- [Task details]
Nothing before the line containing "Where should I click to: Show" belongs in the answer; quote that line and all lines after it through the end of the material, word for word.

- [Source data]
======

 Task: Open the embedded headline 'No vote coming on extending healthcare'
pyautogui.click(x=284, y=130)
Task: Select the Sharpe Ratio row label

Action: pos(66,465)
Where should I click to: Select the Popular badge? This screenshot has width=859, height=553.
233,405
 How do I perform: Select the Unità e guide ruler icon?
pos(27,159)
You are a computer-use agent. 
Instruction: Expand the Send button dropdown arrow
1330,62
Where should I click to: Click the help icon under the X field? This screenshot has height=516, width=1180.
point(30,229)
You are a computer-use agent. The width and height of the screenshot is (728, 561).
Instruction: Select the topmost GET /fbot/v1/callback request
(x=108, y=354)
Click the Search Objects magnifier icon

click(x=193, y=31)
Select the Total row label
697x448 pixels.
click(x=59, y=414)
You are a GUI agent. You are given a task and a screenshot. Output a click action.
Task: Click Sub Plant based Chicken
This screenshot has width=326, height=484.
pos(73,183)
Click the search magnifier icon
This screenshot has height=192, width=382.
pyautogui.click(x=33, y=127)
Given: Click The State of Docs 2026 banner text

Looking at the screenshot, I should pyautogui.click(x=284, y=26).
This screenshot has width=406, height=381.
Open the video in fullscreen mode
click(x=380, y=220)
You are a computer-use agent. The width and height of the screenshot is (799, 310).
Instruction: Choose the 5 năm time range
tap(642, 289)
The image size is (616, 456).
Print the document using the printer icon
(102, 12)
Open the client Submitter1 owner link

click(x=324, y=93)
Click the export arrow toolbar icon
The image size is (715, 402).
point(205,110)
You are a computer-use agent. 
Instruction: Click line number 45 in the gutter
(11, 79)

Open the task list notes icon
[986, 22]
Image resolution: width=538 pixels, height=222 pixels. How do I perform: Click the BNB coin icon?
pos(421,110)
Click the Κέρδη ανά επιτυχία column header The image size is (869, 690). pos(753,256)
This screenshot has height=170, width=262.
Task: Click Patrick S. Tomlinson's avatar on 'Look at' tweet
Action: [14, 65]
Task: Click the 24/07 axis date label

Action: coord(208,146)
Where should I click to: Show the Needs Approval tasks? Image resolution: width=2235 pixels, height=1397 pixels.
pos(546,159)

======

- [Task answer]
Where should I click to: Show the Needs Approval tasks? Image resolution: width=2235 pixels, height=1397 pixels.
pos(546,159)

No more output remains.